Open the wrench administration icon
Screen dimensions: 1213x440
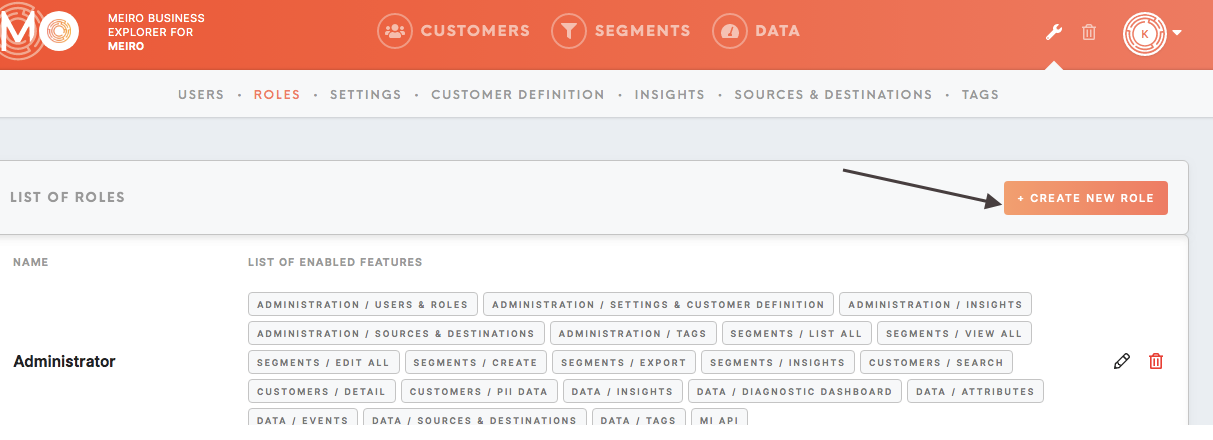[x=1053, y=32]
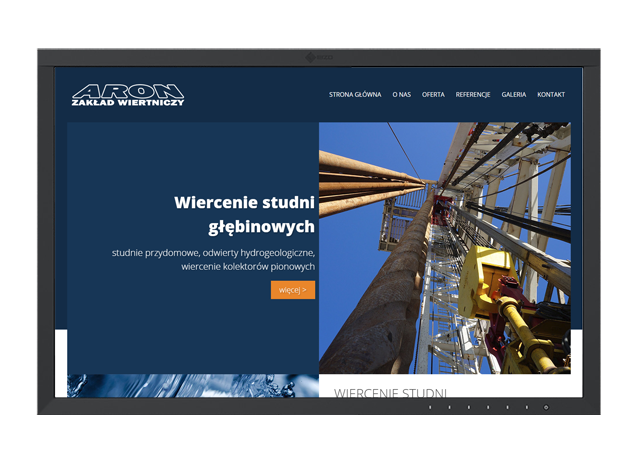The width and height of the screenshot is (640, 470).
Task: Click the WIERCENIE STUDNI section heading
Action: (x=390, y=392)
════════════════════
**WHAT YOU ARE ASKED TO DO**
Copy every record exactly as it appears, apart from any pictures.

**PROBLEM SOLUTION**
Open the wrench administration icon
Screen dimensions: 1213x440
[x=1053, y=32]
The width and height of the screenshot is (640, 470).
Task: Click the WIERCENIE STUDNI section heading
Action: (x=390, y=392)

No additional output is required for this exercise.